MySQL Bugs: #98448: Please make running MySQL with sync

Bug #98448	Please make running MySQL with sync_binlog != 1 safer.
Submitted:	31 Jan 2020 11:42	Modified:	2 Mar 2020 15:01
Reporter:	Jean-François Gagné	Email Updates:
Status:	Verified	Impact on me:	None
Category:	MySQL Server: Replication	Severity:	S4 (Feature request)
Version:	5.7, 8.0	OS:	Any
Assigned to:		CPU Architecture:	Any

Description:
Hi,

This feature request is made in the context of my FOSDEM talk "The consequences of sync_binlog != 1" ([1]).

[1]: https://fosdem.org/2020/schedule/event/sync_binlog/

Obviously, running MySQL with sync_binlog != 1 (and with innodb_flush_log_at_trx_commit != 1) is not "safe" from a transaction durability point of view. However, combined with replication, running the "MySQL Replicated Distributed System" in a safe way is the everyday challenge of most DBAs.

In my FOSDEM talk, I point-out that with sync_binlog != 1, the binary logs cannot be trusted after an OS crash (but they can be trusted after a mysqld crash). Making the difference between an OS crash and a mysqld crash, and reacting accordingly, is a major challenge for DBAs, and the current implementation of MySQL is making that reaction complicated.

In my FOSDEM talk, I suggest putting: "offline_mode = ON" in MySQL configuration to avoid slaves and client reconnecting to a master after a crash. This is needed for an OS crash, but it is not needed for a mysqld crash. One way MySQL could be easier to run/operate is that after an OS crash, and when combined with sync_binlog != 1, the server would restart as offline, letting the DBA decide how to safely move forward from there (IMHO the best way forward is failing-over to a slave).

Also, because GTID Replication is not crash safe with sync_binlog != 1 (Bug#70659 and Bug#92109), it is not "safe" to have replication automatically start after an OS crash combined with sync_binlog != 1. What I suggest in my FOSDEM talk it to set "skip-slave-start" in MySQL configuration and to do some voodoo operations to restart replication (this avoids restoring from a backup). One way MySQL could be easier to run/operate is that after an OS crash, and when combined with sync_binlog != 1, replication should not automatically start, and maybe those voodoo operations should be executed by the server itself.

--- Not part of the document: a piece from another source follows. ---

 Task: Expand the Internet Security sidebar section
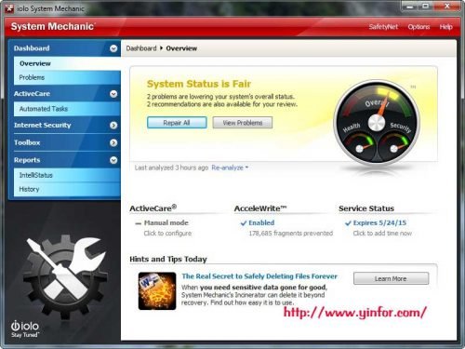113,125
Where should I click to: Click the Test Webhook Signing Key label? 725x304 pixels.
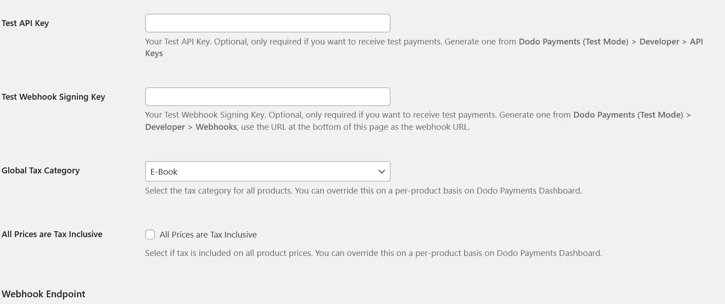(53, 97)
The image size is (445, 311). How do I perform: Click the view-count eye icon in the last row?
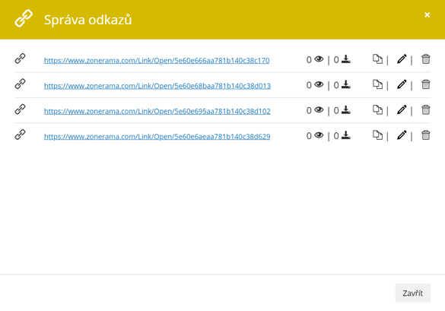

My FOSDEM slides should be online in [1] soon, more details in there (I will also add a comment in the bug with a direct link to the slides).

Many thanks for looking into that, JFG

How to repeat:
N/A to this feature request.

Suggested fix:
1. After an OS crash combined with sync_binlog != 1, the server should automatically restart with offline_mode = ON.

2. Until replication is crash safe with GTID and sync_binlog != 1 and after an OS crash combined with sync_binlog != 1, the server should automatically restart with offline_mode = ON.

Hello Jean-François,

Thank you for the feature request!

regards,
Umesh

The way to salvage a GTID slave running with sync_binlog != 1 is described in [1], and it involves starting with skip-slave-start.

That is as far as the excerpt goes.